(Records of target positions)
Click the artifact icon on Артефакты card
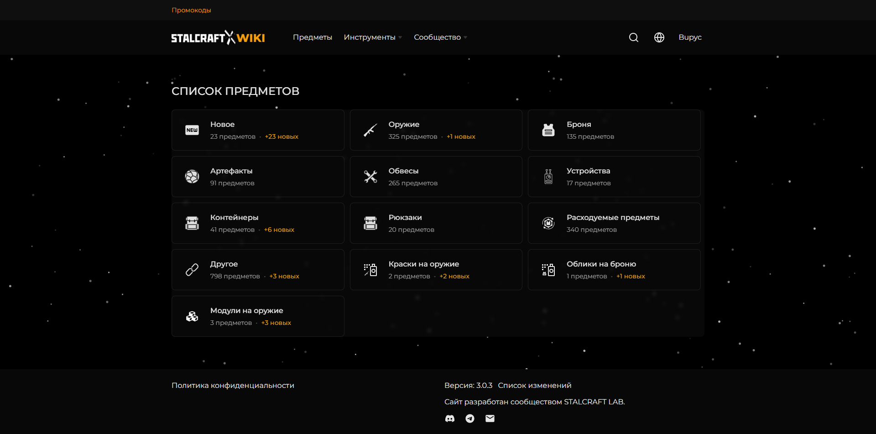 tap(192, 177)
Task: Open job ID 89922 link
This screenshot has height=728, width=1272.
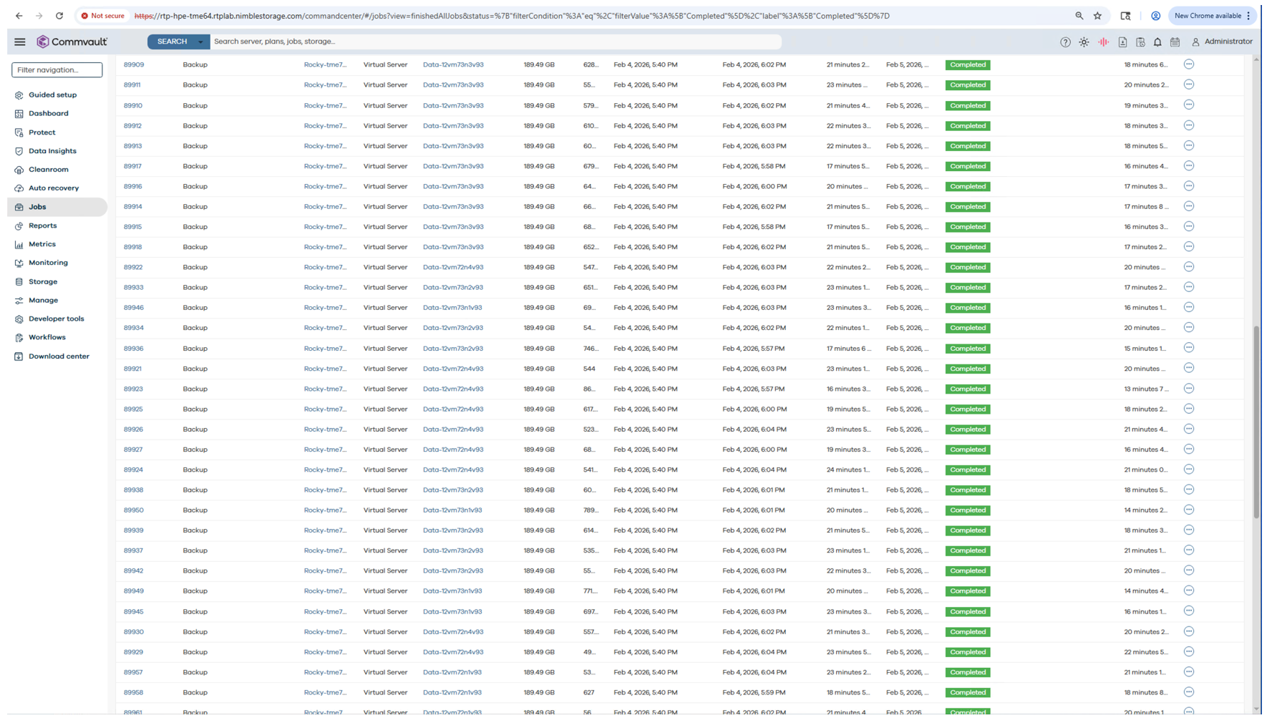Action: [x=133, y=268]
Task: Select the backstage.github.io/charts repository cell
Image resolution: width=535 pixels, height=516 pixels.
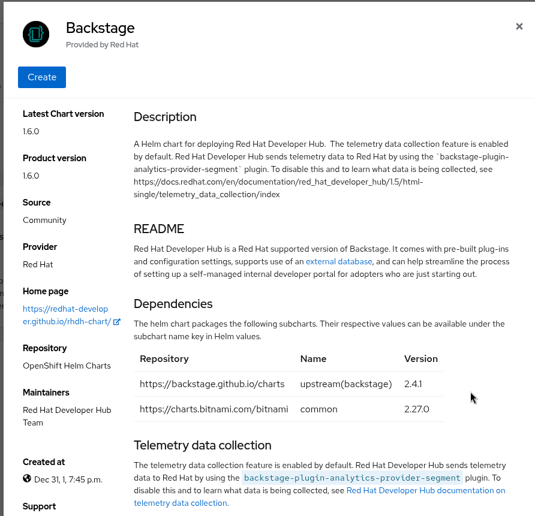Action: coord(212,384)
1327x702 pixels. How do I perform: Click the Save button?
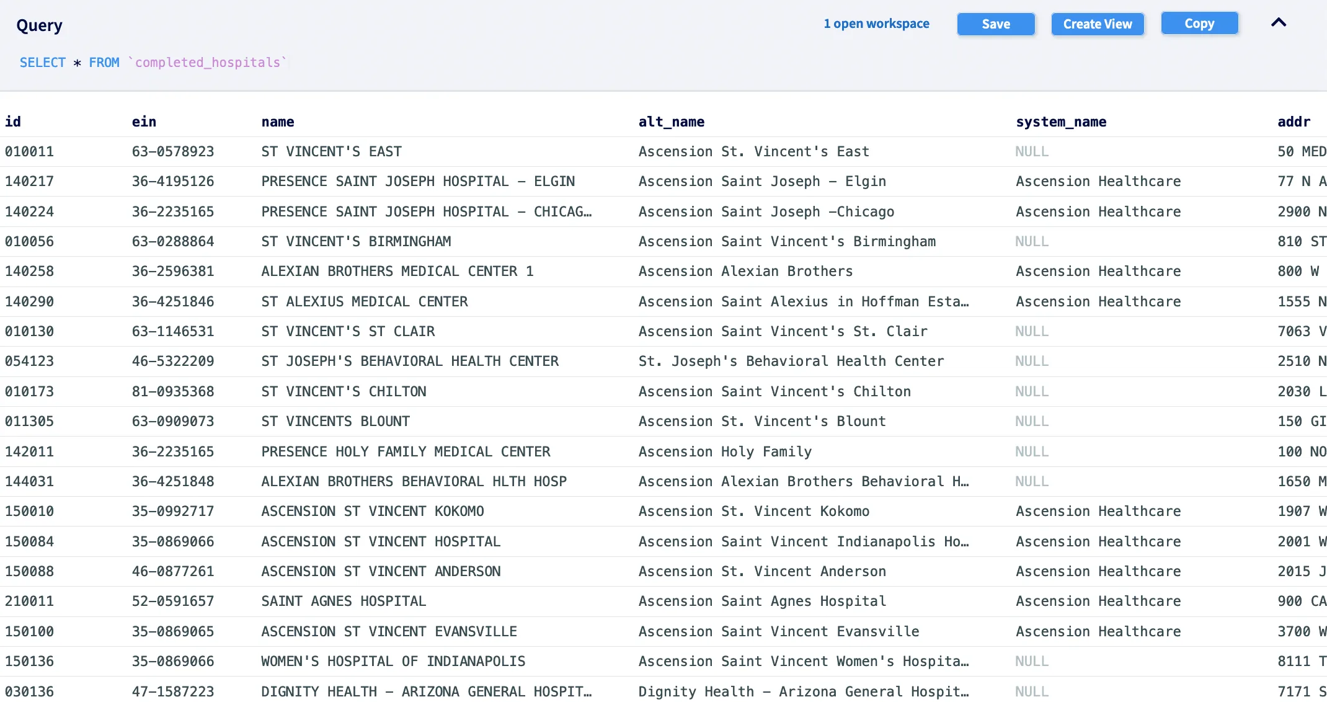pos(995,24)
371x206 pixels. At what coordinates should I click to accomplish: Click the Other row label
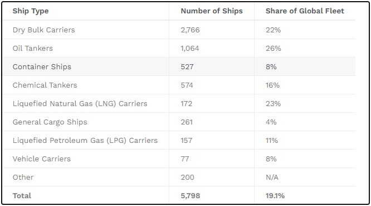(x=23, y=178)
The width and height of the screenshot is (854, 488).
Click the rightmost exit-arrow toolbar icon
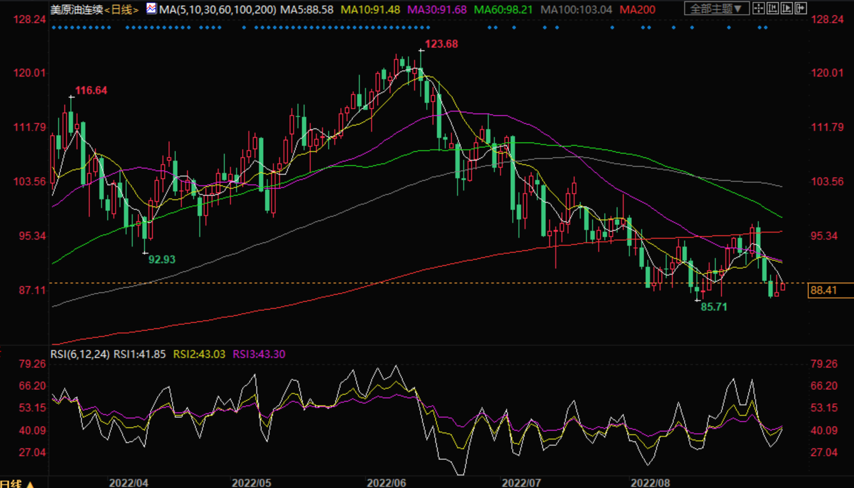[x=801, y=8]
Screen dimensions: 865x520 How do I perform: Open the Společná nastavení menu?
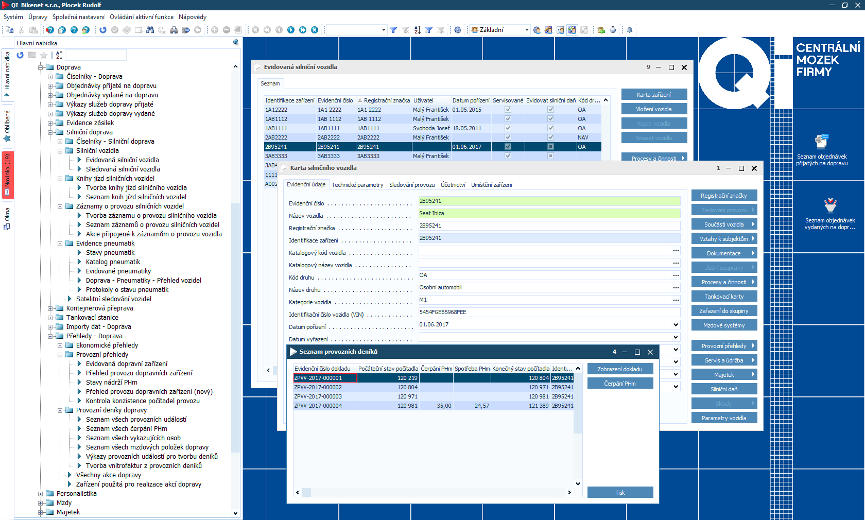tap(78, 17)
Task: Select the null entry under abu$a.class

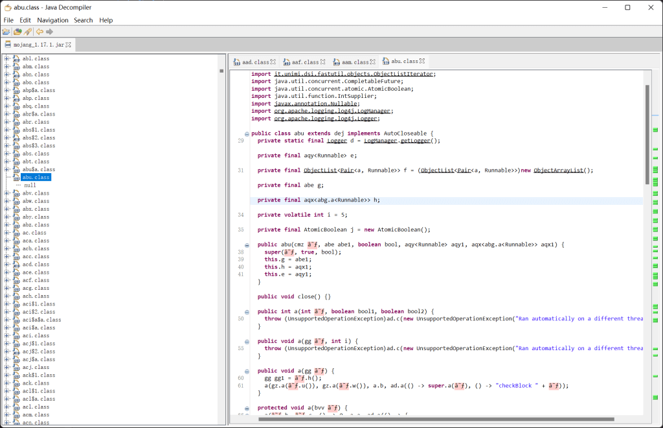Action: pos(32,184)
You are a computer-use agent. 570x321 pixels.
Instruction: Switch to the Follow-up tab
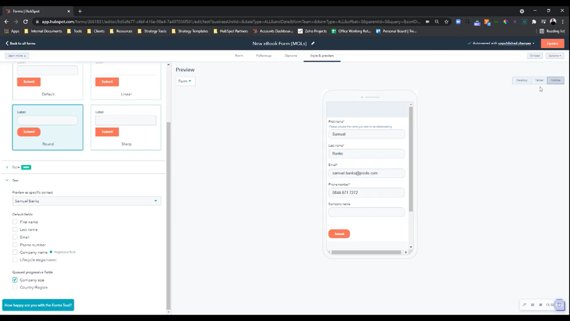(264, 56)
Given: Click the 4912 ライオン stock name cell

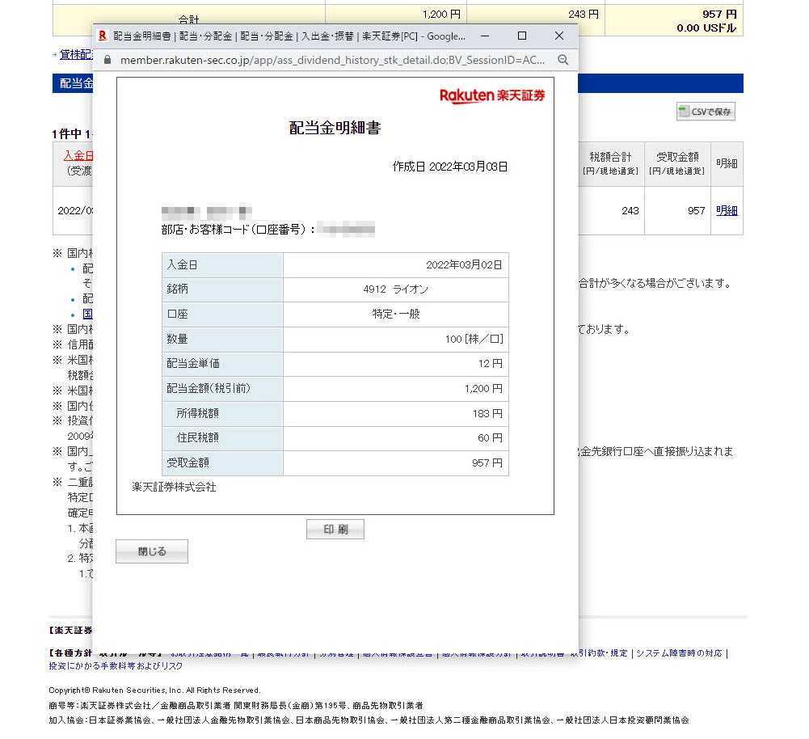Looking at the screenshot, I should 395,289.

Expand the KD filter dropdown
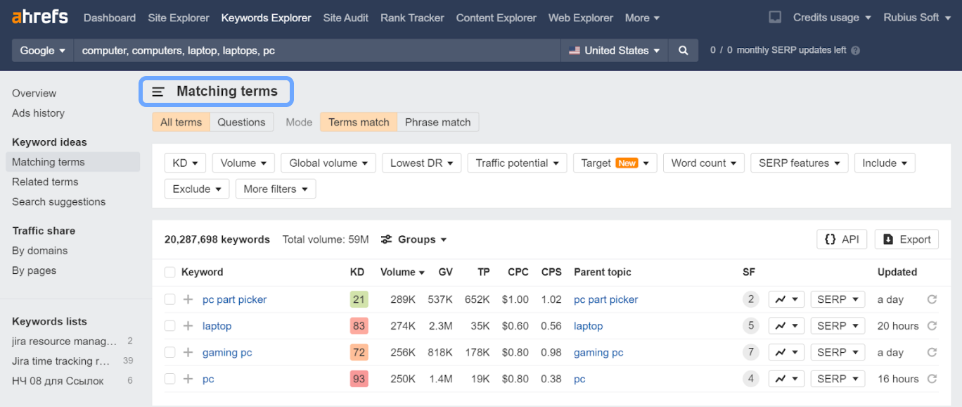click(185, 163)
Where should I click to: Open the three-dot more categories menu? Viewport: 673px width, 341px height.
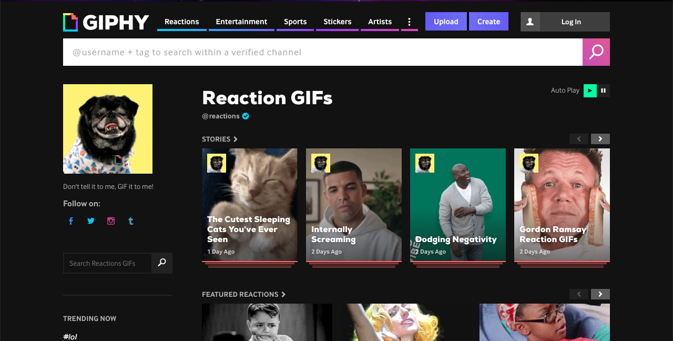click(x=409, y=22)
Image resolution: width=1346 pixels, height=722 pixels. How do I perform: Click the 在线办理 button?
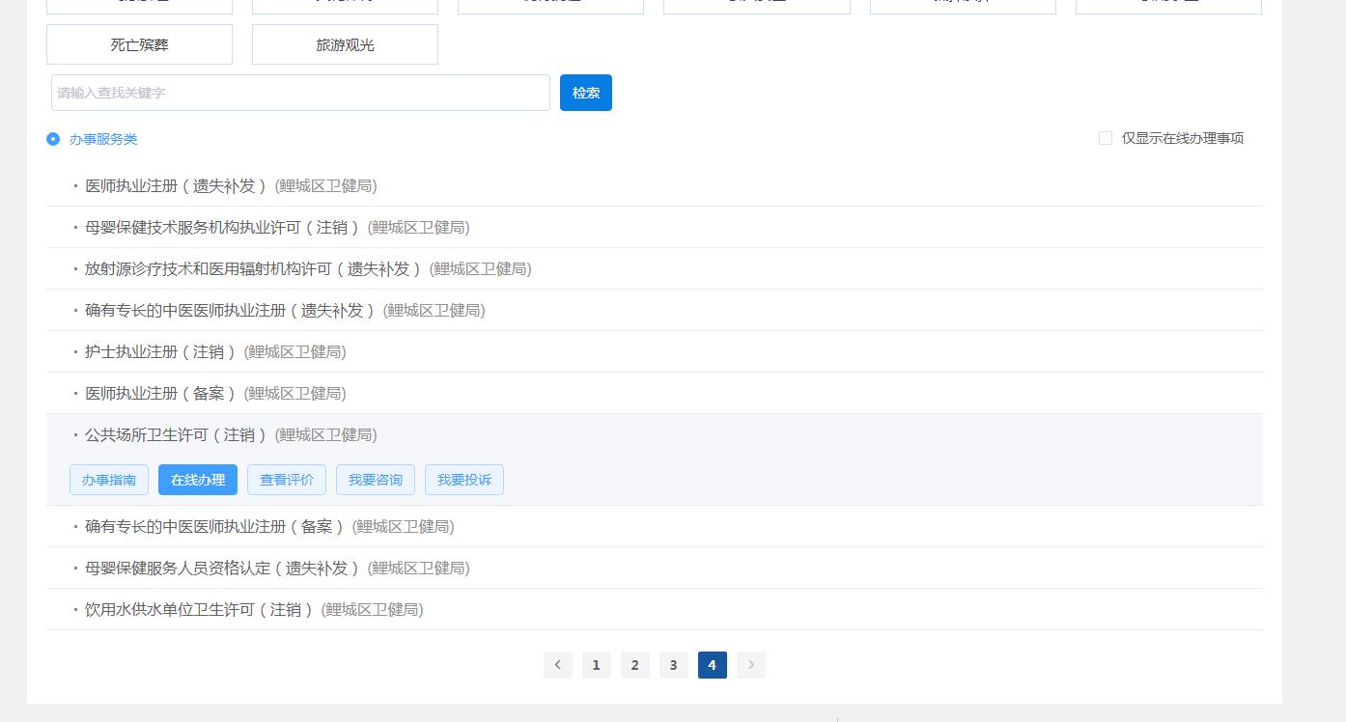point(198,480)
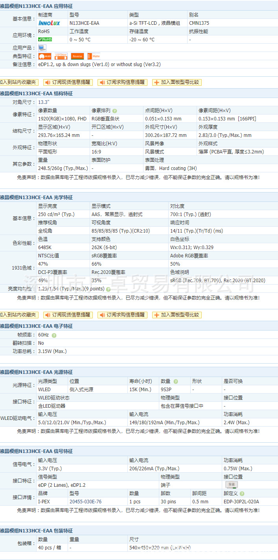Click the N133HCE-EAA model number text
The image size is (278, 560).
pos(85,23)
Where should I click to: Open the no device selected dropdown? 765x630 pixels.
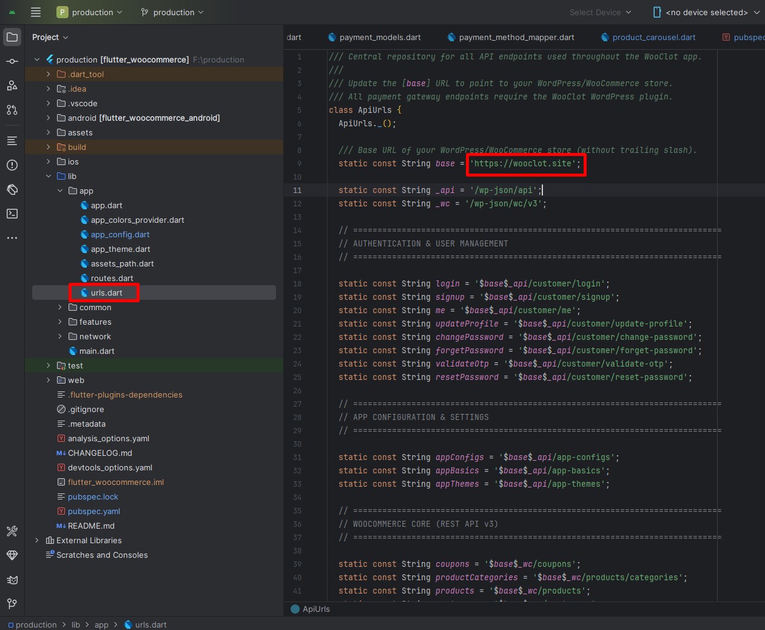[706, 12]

### Request
Give every line of the items above as a JSON list of strings, one string per line, with blank lines skipped and the pictures left out.

### Response to the task
[
  "Click the artifact icon on Артефакты card",
  " tap(192, 177)",
  "Task: Open job ID 89922 link",
  "This screenshot has height=728, width=1272.",
  "Action: [x=133, y=268]",
  "Task: Select the backstage.github.io/charts repository cell",
  "Image resolution: width=535 pixels, height=516 pixels.",
  "Action: coord(212,384)",
  "1327x702 pixels. How do I perform: Click the Save button?",
  "pos(995,24)",
  "371x206 pixels. At what coordinates should I click to accomplish: Click the Other row label",
  "(x=23, y=178)",
  "The width and height of the screenshot is (854, 488).",
  "Click the rightmost exit-arrow toolbar icon",
  "[x=801, y=8]",
  "Screen dimensions: 865x520 How do I perform: Open the Společná nastavení menu?",
  "tap(78, 17)",
  "Task: Select the null entry under abu$a.class",
  "Action: pos(32,184)",
  "You are a computer-use agent. 570x321 pixels.",
  "Instruction: Switch to the Follow-up tab",
  "(264, 56)",
  "Given: Click the 4912 ライオン stock name cell",
  "Looking at the screenshot, I should 395,289.",
  "Expand the KD filter dropdown",
  "click(185, 163)",
  "Where should I click to: Open the three-dot more categories menu? Viewport: 673px width, 341px height.",
  "click(x=409, y=22)",
  "Image resolution: width=1346 pixels, height=722 pixels. How do I perform: Click the 在线办理 button?",
  "point(198,480)",
  "Click the N133HCE-EAA model number text",
  "The image size is (278, 560).",
  "pos(85,23)",
  "Where should I click to: Open the no device selected dropdown? 765x630 pixels.",
  "[706, 12]"
]